■ Task to carry out: Identify and copy every line below that contains the string "arrow". Case counts.

■ Records of locating words and elements:

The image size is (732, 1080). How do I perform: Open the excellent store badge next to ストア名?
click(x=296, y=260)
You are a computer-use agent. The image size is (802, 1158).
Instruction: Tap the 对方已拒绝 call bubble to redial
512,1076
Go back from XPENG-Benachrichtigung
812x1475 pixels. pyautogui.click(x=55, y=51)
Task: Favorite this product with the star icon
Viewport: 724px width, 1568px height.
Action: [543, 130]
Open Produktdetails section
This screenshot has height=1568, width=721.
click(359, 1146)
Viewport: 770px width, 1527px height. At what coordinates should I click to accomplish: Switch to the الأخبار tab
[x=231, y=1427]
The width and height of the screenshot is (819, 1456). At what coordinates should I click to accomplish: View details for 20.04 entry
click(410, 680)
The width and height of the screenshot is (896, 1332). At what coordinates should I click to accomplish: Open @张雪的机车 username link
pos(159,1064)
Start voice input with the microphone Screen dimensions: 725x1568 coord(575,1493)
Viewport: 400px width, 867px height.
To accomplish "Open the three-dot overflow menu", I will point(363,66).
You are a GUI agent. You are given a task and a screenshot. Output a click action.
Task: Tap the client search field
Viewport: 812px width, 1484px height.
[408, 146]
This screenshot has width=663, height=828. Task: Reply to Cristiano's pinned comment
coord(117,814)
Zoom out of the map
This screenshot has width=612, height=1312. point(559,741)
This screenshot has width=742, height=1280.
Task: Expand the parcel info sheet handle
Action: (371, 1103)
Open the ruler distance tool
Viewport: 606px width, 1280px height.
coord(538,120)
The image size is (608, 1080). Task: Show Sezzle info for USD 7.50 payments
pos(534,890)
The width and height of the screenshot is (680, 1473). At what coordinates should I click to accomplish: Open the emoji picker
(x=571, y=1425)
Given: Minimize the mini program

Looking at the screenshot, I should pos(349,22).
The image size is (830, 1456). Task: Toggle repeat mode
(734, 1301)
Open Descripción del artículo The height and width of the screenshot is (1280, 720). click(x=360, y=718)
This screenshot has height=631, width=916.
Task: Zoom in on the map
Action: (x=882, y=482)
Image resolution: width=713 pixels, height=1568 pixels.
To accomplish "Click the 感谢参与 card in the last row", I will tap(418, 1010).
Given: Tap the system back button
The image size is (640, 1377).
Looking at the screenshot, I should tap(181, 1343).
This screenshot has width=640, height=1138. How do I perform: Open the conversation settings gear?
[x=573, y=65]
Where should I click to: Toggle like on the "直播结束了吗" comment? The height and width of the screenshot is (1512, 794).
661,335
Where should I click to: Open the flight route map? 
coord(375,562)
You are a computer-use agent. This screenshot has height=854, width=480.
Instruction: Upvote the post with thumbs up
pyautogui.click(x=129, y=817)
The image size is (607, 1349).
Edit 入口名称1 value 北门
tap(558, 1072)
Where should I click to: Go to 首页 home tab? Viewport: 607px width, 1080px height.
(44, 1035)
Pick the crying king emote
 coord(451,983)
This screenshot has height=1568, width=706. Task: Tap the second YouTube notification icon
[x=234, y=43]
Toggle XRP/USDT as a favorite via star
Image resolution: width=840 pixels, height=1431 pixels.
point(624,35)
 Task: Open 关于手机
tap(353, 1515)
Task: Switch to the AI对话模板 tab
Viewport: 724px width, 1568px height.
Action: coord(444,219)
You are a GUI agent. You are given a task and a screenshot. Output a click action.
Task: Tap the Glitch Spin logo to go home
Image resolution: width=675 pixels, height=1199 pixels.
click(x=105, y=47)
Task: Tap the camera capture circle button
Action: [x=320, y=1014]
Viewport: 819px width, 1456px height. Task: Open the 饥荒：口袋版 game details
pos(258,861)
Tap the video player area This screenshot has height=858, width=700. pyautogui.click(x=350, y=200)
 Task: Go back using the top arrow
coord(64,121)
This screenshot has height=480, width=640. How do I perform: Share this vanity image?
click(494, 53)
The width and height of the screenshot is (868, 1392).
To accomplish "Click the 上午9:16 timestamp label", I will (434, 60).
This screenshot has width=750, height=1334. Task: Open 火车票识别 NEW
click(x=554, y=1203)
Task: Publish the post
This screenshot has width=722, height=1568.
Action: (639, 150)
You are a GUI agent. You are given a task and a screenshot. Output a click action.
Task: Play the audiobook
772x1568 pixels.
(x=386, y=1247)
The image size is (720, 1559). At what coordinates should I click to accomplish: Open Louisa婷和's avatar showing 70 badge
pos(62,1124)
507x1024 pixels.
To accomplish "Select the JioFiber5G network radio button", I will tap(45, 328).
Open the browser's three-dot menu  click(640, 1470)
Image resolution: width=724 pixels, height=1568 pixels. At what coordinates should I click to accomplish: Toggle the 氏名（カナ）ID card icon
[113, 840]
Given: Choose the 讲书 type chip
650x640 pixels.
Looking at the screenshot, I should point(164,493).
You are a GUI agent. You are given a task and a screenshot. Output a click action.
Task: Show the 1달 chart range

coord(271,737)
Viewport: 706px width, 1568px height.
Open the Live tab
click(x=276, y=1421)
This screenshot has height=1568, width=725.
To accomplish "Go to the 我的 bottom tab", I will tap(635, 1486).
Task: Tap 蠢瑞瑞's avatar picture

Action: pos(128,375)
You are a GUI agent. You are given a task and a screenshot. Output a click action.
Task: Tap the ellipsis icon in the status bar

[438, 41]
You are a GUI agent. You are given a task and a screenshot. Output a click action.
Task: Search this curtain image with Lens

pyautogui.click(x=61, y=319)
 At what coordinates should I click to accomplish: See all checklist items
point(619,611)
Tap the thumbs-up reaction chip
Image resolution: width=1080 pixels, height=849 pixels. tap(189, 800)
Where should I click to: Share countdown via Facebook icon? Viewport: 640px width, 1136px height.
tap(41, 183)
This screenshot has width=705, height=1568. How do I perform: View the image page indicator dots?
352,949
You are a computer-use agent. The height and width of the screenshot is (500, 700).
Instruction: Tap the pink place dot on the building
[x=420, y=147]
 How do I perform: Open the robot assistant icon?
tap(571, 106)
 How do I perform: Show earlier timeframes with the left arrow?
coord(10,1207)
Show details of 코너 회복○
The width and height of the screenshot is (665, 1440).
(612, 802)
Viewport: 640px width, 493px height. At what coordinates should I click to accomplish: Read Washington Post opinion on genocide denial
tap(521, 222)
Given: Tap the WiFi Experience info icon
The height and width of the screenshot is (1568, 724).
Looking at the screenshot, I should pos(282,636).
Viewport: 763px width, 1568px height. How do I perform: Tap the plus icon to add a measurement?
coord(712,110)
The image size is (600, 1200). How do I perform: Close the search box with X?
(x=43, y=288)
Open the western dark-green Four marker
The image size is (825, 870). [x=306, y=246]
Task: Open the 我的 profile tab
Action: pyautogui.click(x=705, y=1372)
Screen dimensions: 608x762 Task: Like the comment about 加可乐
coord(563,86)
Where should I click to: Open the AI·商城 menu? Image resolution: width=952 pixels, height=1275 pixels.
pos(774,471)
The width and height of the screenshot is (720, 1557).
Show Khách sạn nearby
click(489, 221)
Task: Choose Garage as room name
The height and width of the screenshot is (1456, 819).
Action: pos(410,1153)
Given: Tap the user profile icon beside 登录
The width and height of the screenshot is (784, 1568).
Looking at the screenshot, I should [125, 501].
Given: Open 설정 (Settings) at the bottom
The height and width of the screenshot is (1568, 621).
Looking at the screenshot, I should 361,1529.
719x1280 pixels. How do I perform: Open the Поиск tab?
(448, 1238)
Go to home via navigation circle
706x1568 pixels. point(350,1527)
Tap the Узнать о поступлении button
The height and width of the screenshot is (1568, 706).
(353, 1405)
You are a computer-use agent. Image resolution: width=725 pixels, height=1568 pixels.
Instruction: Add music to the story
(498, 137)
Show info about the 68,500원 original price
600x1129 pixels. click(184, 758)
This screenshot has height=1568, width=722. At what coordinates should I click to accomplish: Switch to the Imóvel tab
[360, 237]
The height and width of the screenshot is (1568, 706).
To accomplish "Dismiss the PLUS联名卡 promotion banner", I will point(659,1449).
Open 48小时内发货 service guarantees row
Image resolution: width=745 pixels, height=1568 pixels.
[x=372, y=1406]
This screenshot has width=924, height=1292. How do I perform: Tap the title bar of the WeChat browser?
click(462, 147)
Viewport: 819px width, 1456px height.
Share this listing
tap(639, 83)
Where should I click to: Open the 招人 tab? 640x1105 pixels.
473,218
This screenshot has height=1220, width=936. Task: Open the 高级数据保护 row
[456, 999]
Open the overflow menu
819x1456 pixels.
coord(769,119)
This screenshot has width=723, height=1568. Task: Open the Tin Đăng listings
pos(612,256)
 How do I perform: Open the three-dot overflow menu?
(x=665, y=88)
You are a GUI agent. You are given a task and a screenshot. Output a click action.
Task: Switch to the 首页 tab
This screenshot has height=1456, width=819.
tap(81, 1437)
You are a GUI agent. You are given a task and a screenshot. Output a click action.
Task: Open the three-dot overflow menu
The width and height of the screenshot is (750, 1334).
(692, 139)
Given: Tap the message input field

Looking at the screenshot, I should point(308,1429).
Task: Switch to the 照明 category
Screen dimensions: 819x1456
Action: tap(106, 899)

■ Result:
 Task: Go back using the top arrow
 How do I perform: Show earlier timeframes with the left arrow?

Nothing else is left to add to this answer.